• **What the exercise asks**
How many lines in the data below include the word "agent"? State the number alone.

--------

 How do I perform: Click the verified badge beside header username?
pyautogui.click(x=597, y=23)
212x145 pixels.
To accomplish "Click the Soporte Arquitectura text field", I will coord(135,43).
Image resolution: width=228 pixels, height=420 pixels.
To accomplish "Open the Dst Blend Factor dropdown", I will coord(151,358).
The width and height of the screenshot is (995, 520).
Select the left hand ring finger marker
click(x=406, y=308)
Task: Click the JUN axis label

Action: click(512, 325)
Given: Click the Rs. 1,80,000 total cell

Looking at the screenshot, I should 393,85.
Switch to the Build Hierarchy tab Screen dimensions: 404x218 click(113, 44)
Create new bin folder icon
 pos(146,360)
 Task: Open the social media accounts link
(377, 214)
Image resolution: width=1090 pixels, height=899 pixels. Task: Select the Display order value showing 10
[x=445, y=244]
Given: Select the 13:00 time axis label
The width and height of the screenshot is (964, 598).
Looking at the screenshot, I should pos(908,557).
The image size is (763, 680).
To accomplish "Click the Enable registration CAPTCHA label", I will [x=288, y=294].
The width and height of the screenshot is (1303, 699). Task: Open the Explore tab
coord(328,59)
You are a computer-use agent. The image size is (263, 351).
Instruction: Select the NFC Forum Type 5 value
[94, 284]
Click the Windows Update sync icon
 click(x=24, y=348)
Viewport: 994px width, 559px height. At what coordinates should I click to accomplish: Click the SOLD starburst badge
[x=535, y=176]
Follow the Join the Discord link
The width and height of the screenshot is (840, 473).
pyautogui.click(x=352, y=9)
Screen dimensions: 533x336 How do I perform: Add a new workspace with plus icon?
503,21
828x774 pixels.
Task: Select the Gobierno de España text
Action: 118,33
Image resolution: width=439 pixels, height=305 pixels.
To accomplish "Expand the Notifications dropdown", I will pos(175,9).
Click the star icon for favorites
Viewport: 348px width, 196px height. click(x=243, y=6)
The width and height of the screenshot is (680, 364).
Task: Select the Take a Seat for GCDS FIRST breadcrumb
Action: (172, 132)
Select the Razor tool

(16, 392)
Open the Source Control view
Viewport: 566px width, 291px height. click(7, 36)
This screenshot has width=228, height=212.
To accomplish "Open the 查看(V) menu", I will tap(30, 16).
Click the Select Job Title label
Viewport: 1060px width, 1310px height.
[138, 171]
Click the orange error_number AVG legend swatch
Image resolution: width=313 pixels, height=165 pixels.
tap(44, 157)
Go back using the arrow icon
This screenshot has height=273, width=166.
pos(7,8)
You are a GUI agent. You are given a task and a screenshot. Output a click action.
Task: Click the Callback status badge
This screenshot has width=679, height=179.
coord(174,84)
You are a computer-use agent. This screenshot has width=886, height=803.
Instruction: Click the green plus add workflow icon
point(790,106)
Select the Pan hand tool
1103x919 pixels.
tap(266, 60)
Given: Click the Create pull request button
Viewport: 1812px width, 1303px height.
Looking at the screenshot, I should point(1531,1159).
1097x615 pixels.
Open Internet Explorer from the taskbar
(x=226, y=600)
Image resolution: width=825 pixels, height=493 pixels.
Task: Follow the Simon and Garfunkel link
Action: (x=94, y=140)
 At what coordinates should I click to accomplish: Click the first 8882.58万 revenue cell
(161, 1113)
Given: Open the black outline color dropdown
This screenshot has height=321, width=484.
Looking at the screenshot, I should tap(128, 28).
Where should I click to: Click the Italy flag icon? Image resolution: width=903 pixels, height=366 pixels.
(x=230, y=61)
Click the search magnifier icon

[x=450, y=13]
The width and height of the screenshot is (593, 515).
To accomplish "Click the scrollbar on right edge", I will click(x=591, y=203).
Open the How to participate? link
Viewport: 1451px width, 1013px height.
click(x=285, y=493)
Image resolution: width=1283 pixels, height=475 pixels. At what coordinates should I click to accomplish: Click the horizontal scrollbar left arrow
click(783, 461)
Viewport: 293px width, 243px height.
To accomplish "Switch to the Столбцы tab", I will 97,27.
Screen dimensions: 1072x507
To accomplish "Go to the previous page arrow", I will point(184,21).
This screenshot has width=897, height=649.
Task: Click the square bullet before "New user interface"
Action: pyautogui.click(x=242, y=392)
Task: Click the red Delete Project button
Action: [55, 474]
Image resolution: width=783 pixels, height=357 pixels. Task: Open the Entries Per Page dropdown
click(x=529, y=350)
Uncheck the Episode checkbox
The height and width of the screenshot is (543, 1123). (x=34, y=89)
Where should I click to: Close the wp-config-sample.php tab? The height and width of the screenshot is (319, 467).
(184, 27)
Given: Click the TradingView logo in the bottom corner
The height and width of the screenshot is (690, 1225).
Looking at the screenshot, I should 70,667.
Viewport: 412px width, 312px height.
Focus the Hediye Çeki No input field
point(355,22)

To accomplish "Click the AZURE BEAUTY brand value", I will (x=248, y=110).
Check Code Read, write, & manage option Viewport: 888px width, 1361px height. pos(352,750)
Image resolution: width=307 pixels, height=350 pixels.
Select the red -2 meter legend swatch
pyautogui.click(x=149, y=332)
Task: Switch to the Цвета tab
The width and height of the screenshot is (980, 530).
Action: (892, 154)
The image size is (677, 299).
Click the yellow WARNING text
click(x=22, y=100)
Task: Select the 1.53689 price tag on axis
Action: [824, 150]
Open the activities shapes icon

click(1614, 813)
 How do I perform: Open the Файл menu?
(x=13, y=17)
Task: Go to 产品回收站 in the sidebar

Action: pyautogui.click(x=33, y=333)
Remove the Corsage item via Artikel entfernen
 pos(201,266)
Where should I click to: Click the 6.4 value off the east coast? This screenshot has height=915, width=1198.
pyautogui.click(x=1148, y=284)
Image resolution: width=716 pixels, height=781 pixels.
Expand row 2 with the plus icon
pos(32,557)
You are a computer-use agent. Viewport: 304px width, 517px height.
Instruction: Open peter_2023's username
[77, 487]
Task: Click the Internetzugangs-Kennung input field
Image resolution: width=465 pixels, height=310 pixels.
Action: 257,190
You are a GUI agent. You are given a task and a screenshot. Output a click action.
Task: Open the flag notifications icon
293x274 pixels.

--------

• **Answer for the task**
5